- _Work to complete_
A. In the face detection post, which contour mode does the service class set on the detector options?
B. Please extend the face detection post, picking up right after its final line.

- _Text block_
----

As part of my ML project, I want to generate training data for analyzing the face of multiple individuals from different images using the face detector Google Firebase ML-Kit Face detection library. I created a very simple service class to encapsulate the initialization and start the process of face detection:
class FaceDetectorService(private val act: MainActivity) {
private var opts: FirebaseVisionFaceDetectorOptions? = null
private var detector: FirebaseVisionFaceDetector? = null
init {
FirebaseApp.initializeApp(act)
opts = FirebaseVisionFaceDetectorOptions.Builder()
.setPerformanceMode(FirebaseVisionFaceDetectorOptions.ACCURATE)
.setLandmarkMode(FirebaseVisionFaceDetectorOptions.NO_LANDMARKS)
.setClassificationMode(FirebaseVisionFaceDetectorOptions.NO_CLASSIFICATIONS)
.setContourMode(FirebaseVisionFaceDetectorOptions.ALL_CONTOURS)
.build()
detector = FirebaseVision.getInstance()
.getVisionFaceDetector(opts!!)
}
suspend fun analyzeAsync(cont: Context, uri: Uri) : Pair<String, Task<List<FirebaseVisionFace>>> {
val image = FirebaseVisionImage.fromFilePath(cont, uri)
// this is for the UI thread
withContext(Main){
act.addItemToAnalyze(uri.lastPathSegment)
}
// return the filename too
return Pair(uri.lastPathSegment, detector!!.detectInImage(image))

----

- _Dataset content_
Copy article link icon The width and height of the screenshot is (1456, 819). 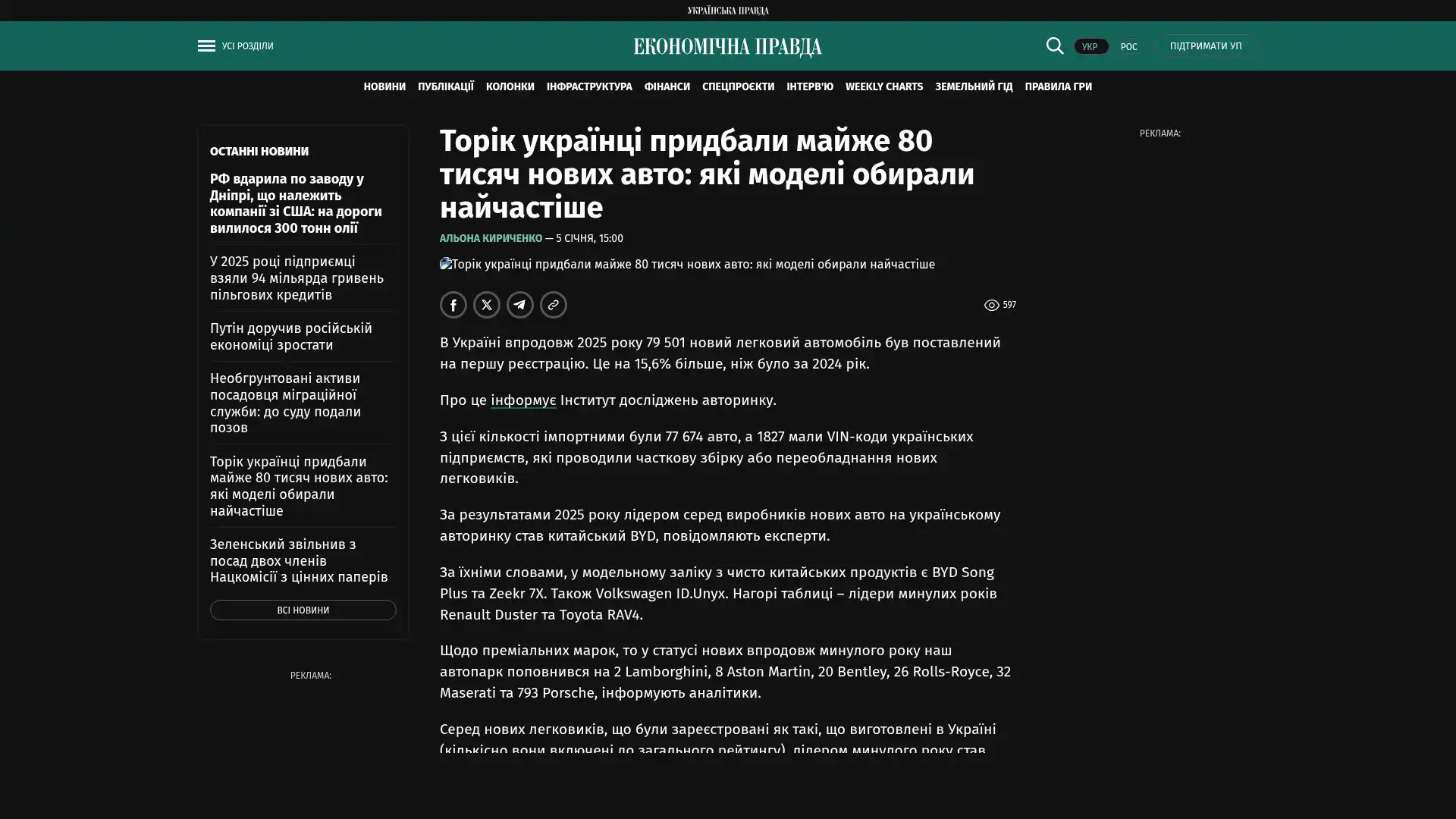pyautogui.click(x=553, y=305)
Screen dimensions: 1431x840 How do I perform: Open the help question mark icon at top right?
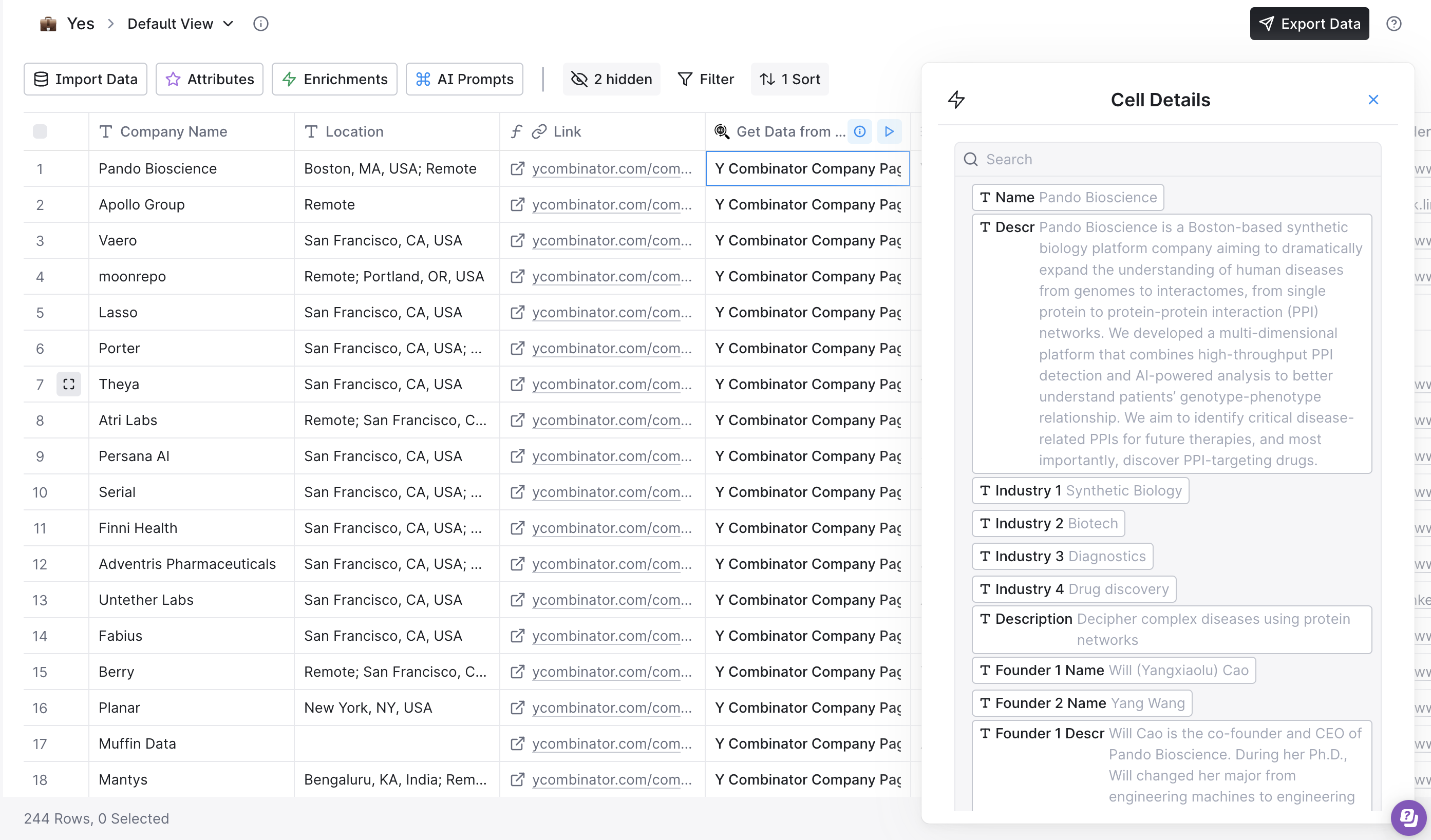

----

- _Responses_
A. ALL_CONTOURS

B.
}
}
The function detector!!.detectInImage (FirebaseVisionImage.detectInImage ) returns a Task that represents async operations.
In the onResume() function of my MainActivity, inside a CoroutineScope, I fire up the lib and start iterating over the images converting them to an Uri first then passing it to the face detector:
CoroutineScope(IO).launch {
val executeTime = measureTimeMillis {
for (uri in uris){
val fileNameUnderAnalysis = uri.lastPathSegment
//val tsk = withContext(IO) {
// detector!!.analyzeAsync(act, uri)
//}
val tsk = detector!!.analyzeAsync(act, uri)
tsk.second.addOnCompleteListener { task ->
if (task.isSuccessful && task.result!!.isNotEmpty()) {
try {
// my best
} catch (e: IllegalArgumentException) {
// fire
}
} else if (task.result!!.isEmpty()) {
// not today :(
}
}
tsk.second.addOnFailureListener { e ->
// on error
}
}
}
Log.i("MILLIS", executeTime.toString())
}
Now, although my implementation runs concurrently (that is, starting at the same time), what I actually want is to run them in parallel (running in the same time depending on the number of threads, which is 4 in my case on an emulator), so my goal would be to take the number of available threads and assign an analysis operation to each of them quartering the execution time.
What I tried so far is, inside the CoroutineScope(IO).launch block, encapsulating the call to the library in a task:
val tsk = async {
detector!!.analyzeAsync(act, uri)
}
val result = tsk.await()
and a job:
val tsk = withContext(IO) {
detector!!.analyzeAsync(act, uri)
}
but the async operations I manually start always last only as long as the Firebase tasks are started, not waiting for the inner task to run to completion. I also tried adding different withcontext(...) and ...launch {} variations inside the class FaceDetectorService, but to no avail.
I'm obviously very new to kotlin coroutines, so I think I'm missing something very basic here, but I just cannot wrap my head around it.
(PS: please do not comment on the sloppiness of the code, this is just a prototype :) )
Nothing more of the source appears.